Task description: From the line that contains "Where should I click to: Select" to the end of the entries, copy each line exactly, though the pictures stay out.

[Stored records]
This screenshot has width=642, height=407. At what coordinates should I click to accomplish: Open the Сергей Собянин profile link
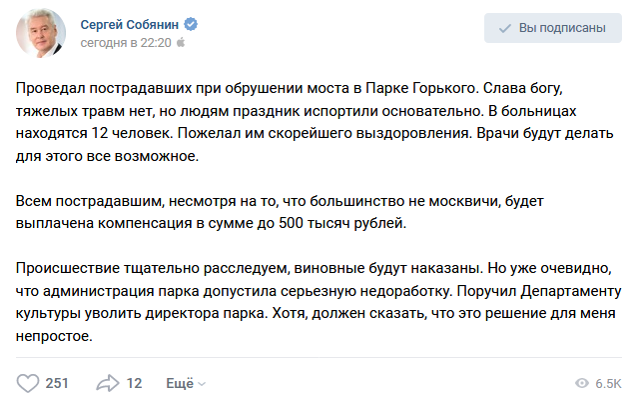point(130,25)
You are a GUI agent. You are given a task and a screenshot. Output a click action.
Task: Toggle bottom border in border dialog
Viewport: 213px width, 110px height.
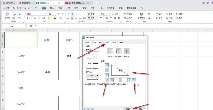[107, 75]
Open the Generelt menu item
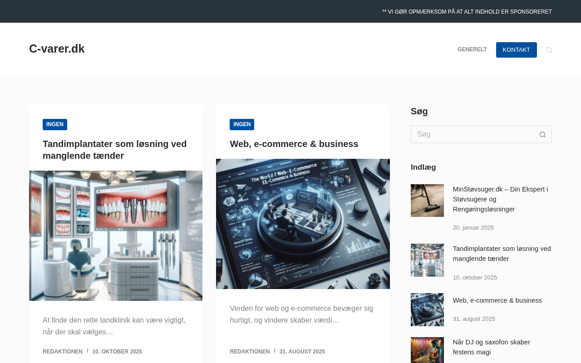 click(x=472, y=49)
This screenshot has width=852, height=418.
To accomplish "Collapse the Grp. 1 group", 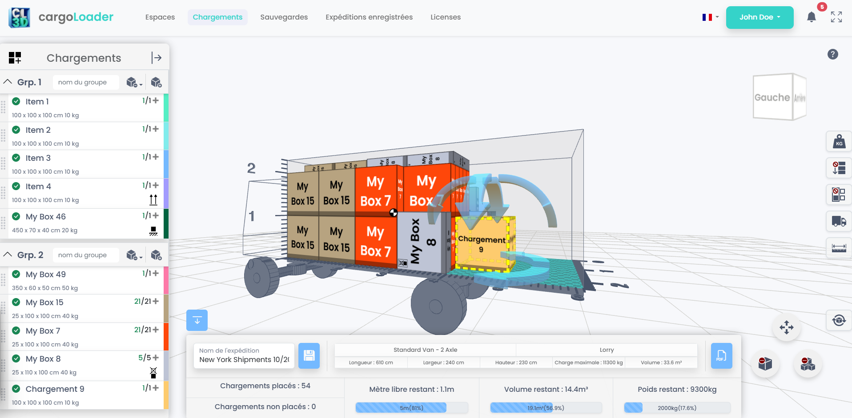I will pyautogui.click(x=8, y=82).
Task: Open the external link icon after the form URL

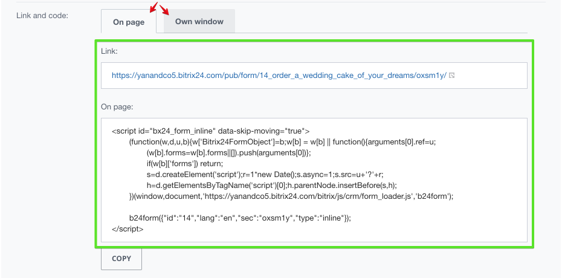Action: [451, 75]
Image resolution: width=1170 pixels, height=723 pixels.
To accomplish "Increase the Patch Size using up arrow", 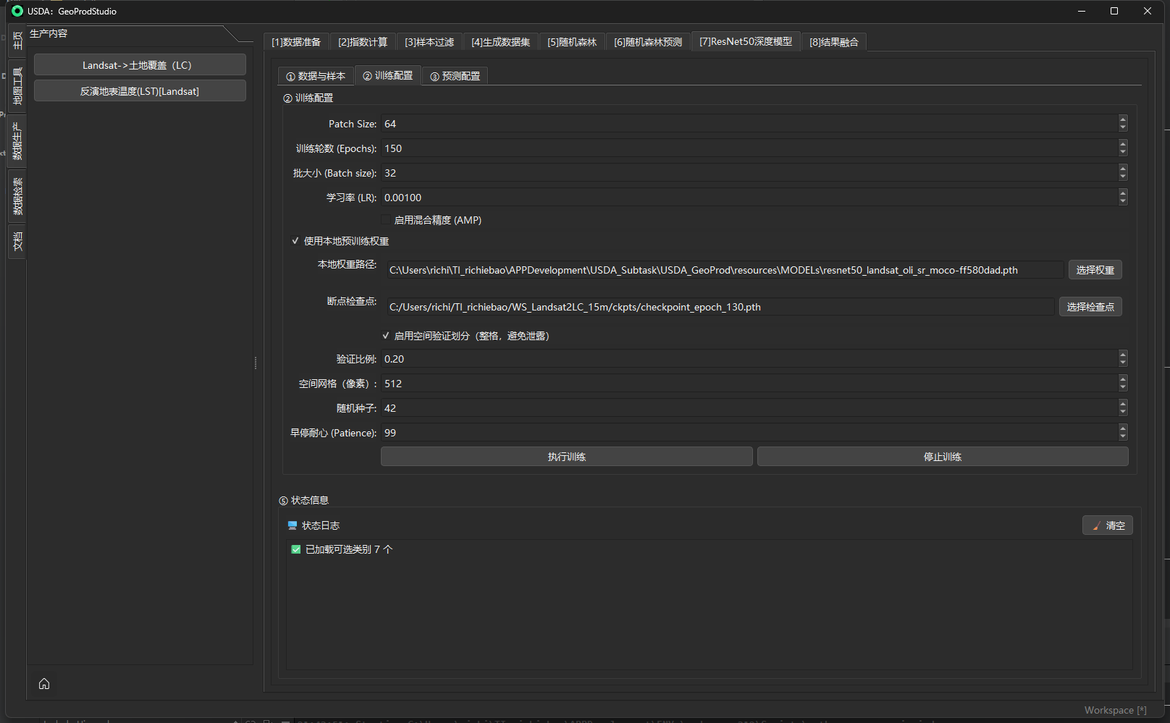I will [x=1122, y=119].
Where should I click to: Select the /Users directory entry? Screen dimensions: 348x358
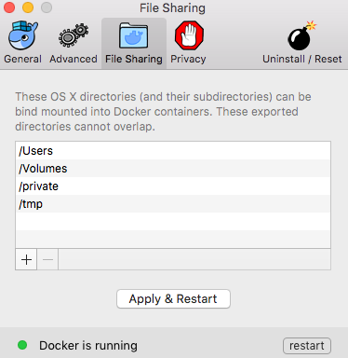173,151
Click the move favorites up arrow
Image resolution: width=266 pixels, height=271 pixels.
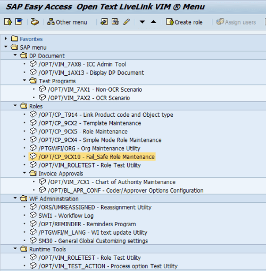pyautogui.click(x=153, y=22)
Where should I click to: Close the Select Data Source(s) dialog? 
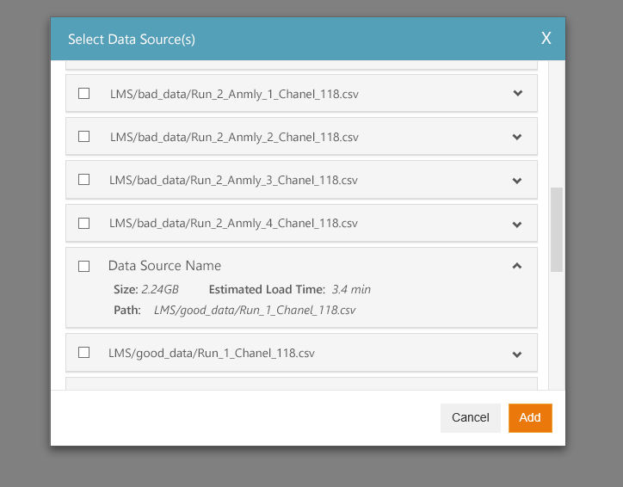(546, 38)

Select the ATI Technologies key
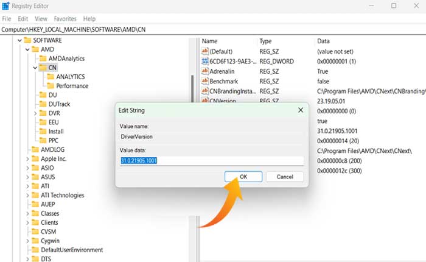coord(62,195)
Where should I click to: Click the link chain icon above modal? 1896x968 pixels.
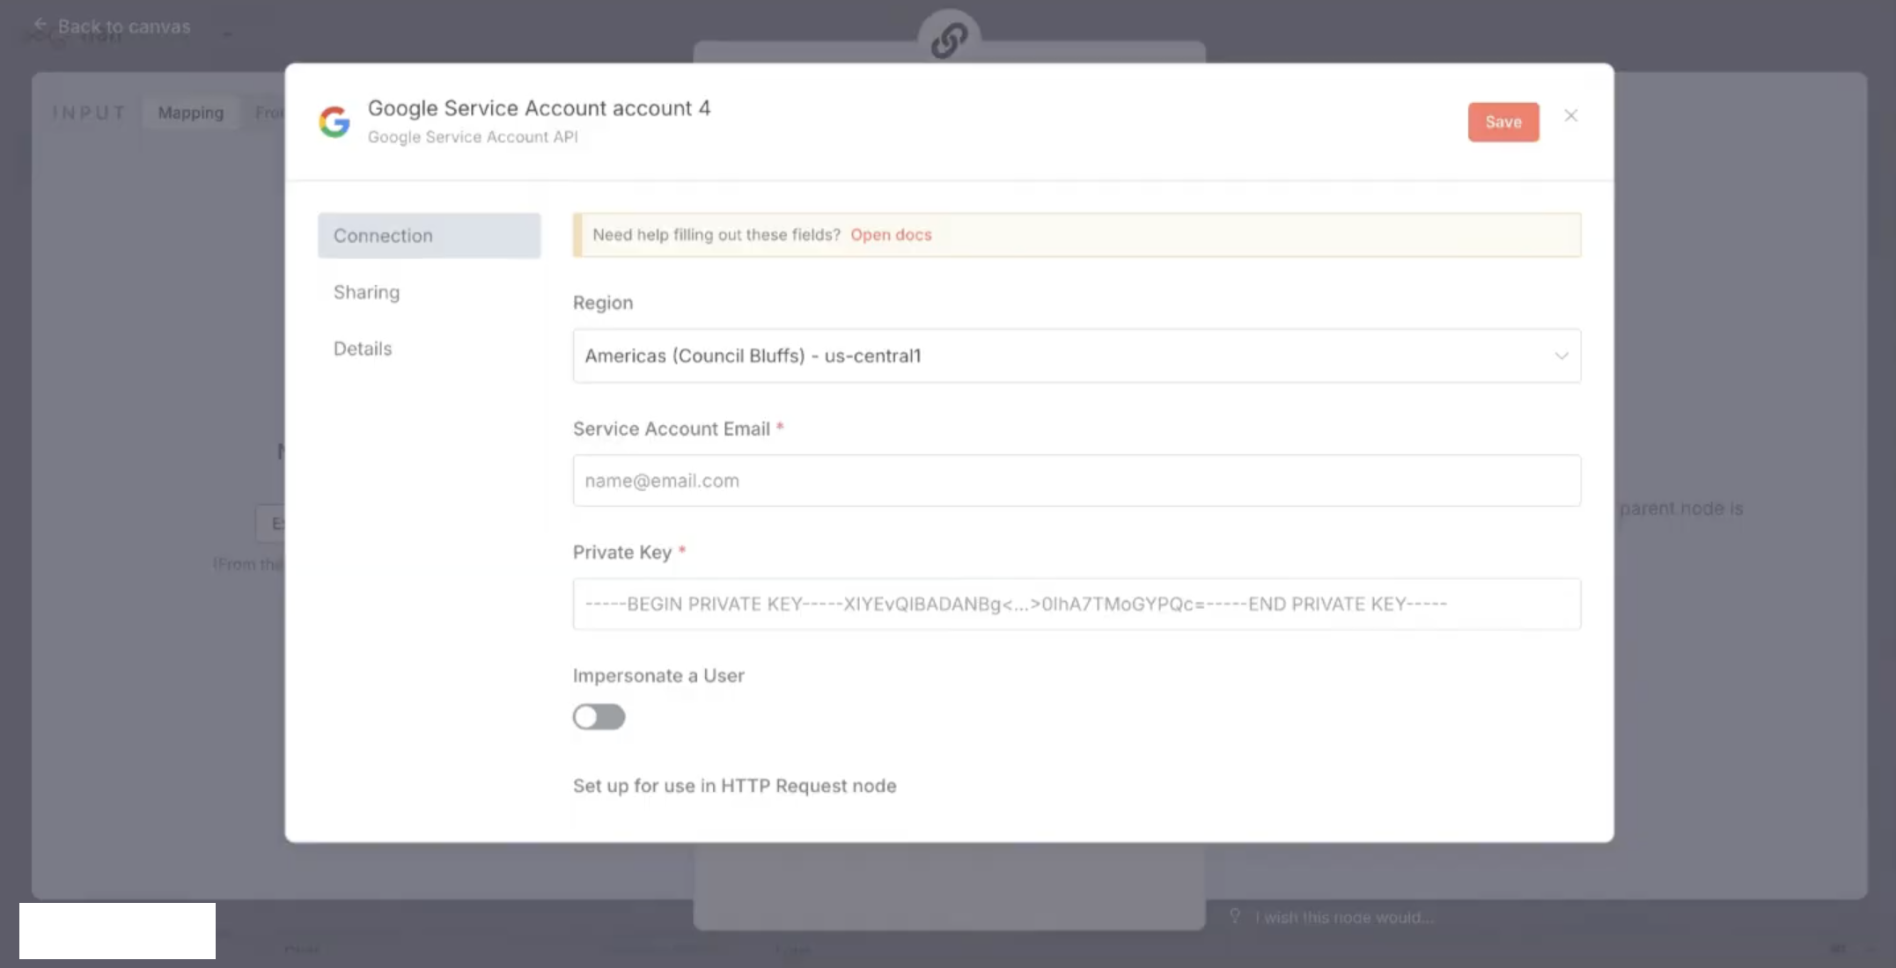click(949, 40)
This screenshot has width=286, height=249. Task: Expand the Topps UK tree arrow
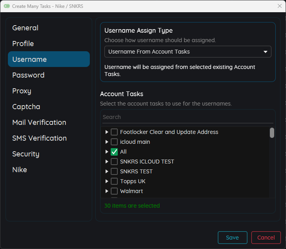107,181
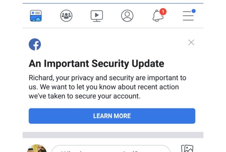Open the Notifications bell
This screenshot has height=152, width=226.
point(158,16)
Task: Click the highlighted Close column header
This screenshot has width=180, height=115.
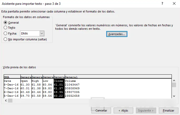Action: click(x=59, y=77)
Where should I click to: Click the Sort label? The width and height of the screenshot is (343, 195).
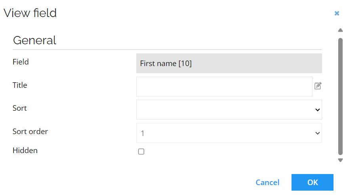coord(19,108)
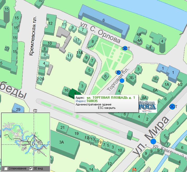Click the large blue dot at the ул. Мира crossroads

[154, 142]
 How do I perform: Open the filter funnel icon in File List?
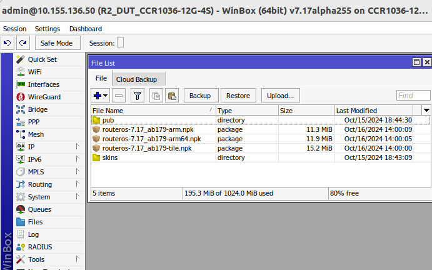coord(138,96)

Reply:
Where should I click to: Select the /Users directory entry? Screen dimensions: 348x358
173,151
Click the move favorites up arrow
Image resolution: width=266 pixels, height=271 pixels.
pyautogui.click(x=153, y=22)
Where should I click to: Close the Select Data Source(s) dialog? 
(546, 38)

Select the ATI Technologies key
coord(62,195)
Where should I click to: Click the link chain icon above modal? 1896x968 pixels.
click(949, 40)
This screenshot has width=286, height=249. Task: Expand the Topps UK tree arrow
107,181
Open the Notifications bell
This screenshot has height=152, width=226.
point(158,16)
Task: Click the highlighted Close column header
This screenshot has width=180, height=115.
Action: click(x=59, y=77)
Where should I click to: Click the Sort label? The width and height of the screenshot is (343, 195).
coord(19,108)
Click the large blue dot at the ул. Мира crossroads

[154, 142]
 How do I perform: Open the filter funnel icon in File List?
coord(138,96)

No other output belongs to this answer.